GPS track can be downloaded from Other Resources under "Trip Report".

Tips: Backcountry Route! Safely hiking backcountry routes depend on your own good judgment, adequate preparation, and constant attention to your surroundings. Your safety is your responsibility.

Full day hike. Plan on 10 - 12 hours.

In my pack:
75' 6mm static pull rope
25' webbing, locking carabiner (3), ascender, rapid release (2), repelling device, GPS, Camera, Cell phone, TOPO map, compass, gloves, extra batteries, extra socks (2), first aid kit, headlamp, knife, sunscreen, bug spray, matches, light sticks, emergency Bivouac kit.

Carried but didn't need:
75' 11mm rope, harness, nuts

Lunch & lots of energy snacks
Water: 3 liters**(77 degrees F)
**4 liters minimum on warmer day, water exists in Hepworth valley, but it is stagnate horrible looking stuff. Filter and chemicals might make it drinkable in an emergency. Stash at least 1 liter for the hike out.
Good shoes for slickrock scrambling.
Permit: NOT required

Points of Interest


Parking and Trailhead

Heading east on hwy-9 immediately as you emerge from the long 1.1 mile Zion Tunnel is a small parking lot and restroom facility on the right hand side. This is the parking lot for the Zion Overlook trail and also holds the only restroom facilities on this side of the park. If this parking lot is full, use the overflow parking lot further down the road (200' feet) and walk back.
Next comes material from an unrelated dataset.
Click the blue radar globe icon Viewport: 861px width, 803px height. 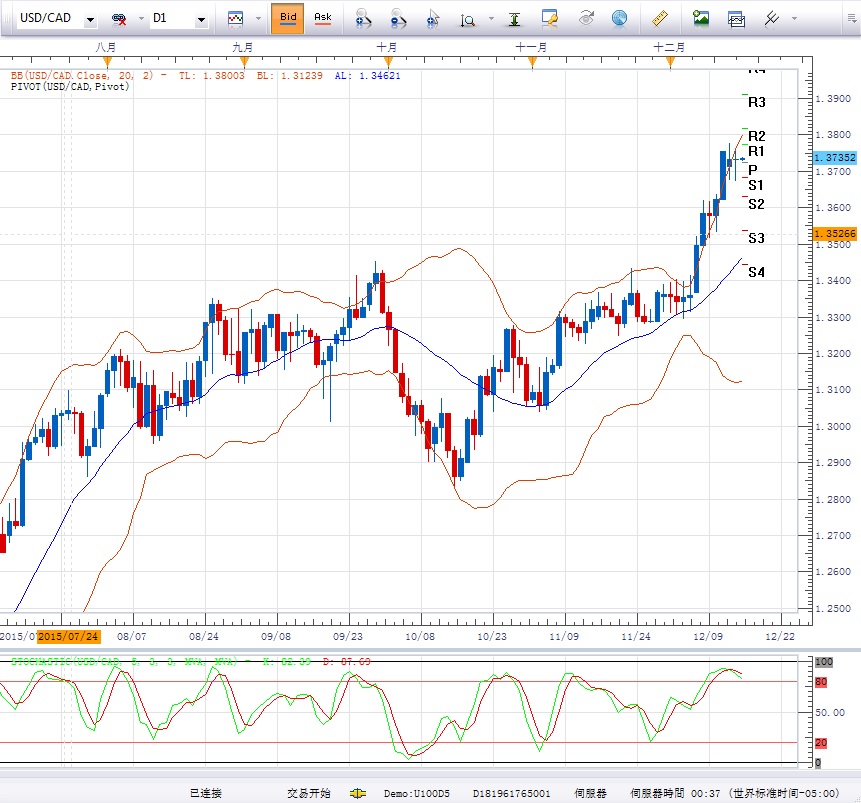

Standing in the small parking lot (next to the restroom) look up Pine Creek and locate the dryfall entering Pine Creek from the South, this is Gifford Canyon and the direction of travel.
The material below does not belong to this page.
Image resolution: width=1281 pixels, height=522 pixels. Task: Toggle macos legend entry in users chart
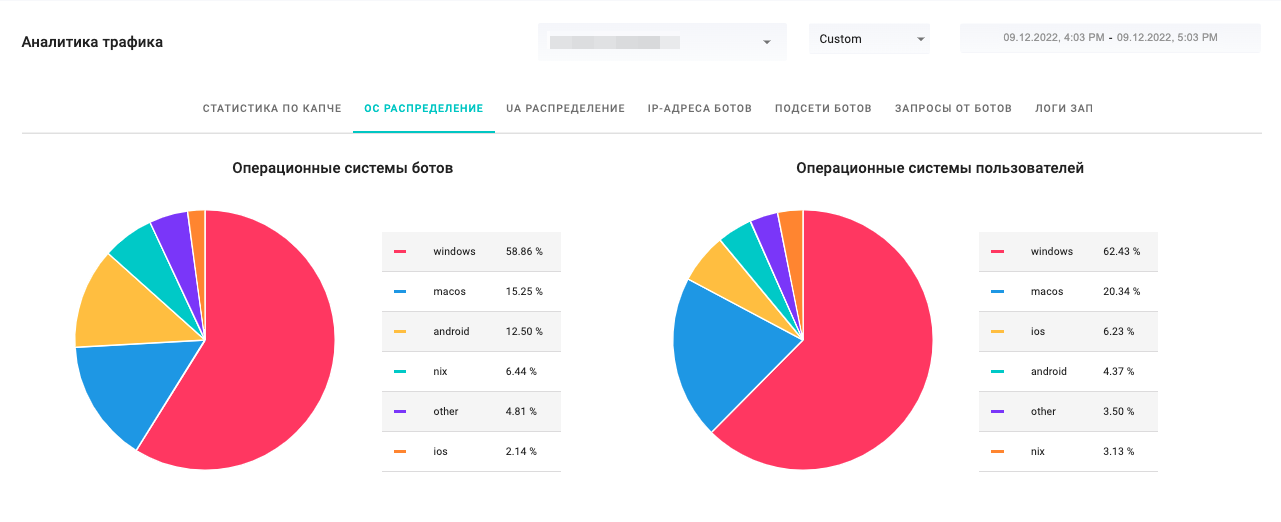tap(1046, 292)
Alongside the bridge is an established trail that will drop you down into Pine Creek. Turn left upon entering the slot canyon creek bed and hike the short 75 feet or so to the dry fall. Negotiate the dryfall by following the well beaten path on the left side, over steep but manageable slickrock until you are standing in Gifford Canyon creek bottom above the dryfall.

Hiking Gifford Canyon

Gifford Canyon is a common hiking area for people interested in a little more than an established trail. The wash is wide, with nice slickrock falls and fallen trees.
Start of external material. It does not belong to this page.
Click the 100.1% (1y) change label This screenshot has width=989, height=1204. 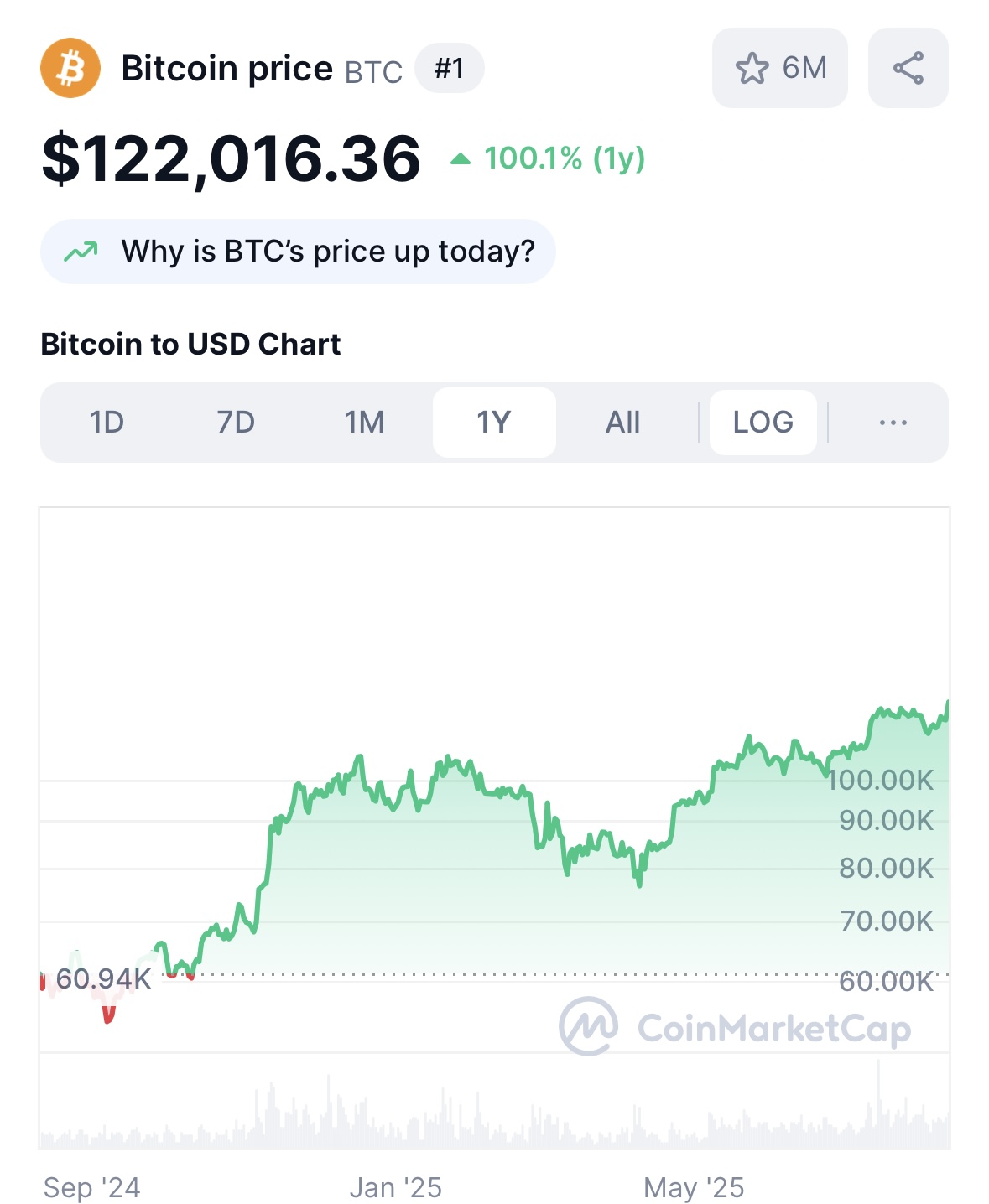tap(565, 158)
Dryfall and Exit from Gifford Canyon

Walk along Gifford Canyon until you find a very large sandy area below a massive dryfall that enters the canyon from a shear drop off on the East side (about 3/4 mile). Walk toward the solid red sandstone wall and continue up the creek bed (note: there is a wash that enters on your right hand side, at this sandy area, avoid this wash and stay with the main drainage). After negotiating a small dryfall, look for a wash that enters Gifford Canyon on your right, best noted by a large pine tree that splits Gifford Canyon to the left and the wash to your right. There are a couple of slickrock dryfalls also on the right but you are looking for an actual wash as noted above.

Exit from Gifford Canyon

Hiking up this new wash for a short distance you will be greeted with a buttress wall about 30 feet high. Continue to follow the stream bed until you emerge onto a hillside of slickrock. Sparse trees and bushes dot the hillside. Toward the skyline to your right is a very prominent cliff and to your left is a series of cliff faces with pine trees lining the ridges. Work your way up the hillside staying toward the right side as the sandstone is less steep. Eventually turn to your left and aim for the now sizable cliff face with pine trees on top.

Shelf System Scramble

Continue to work your way higher until you reach the cliff and shelf system on the South side of the hillside. If you have really good eyes, you can spot a very large solid white boulder sitting on the red slickrock near a pine tree. This serves as an entry marker for the shelf system scramble. From here look for the wash running down from above you on your right, hiking up this sand, stone strewn wash is the direction of travel.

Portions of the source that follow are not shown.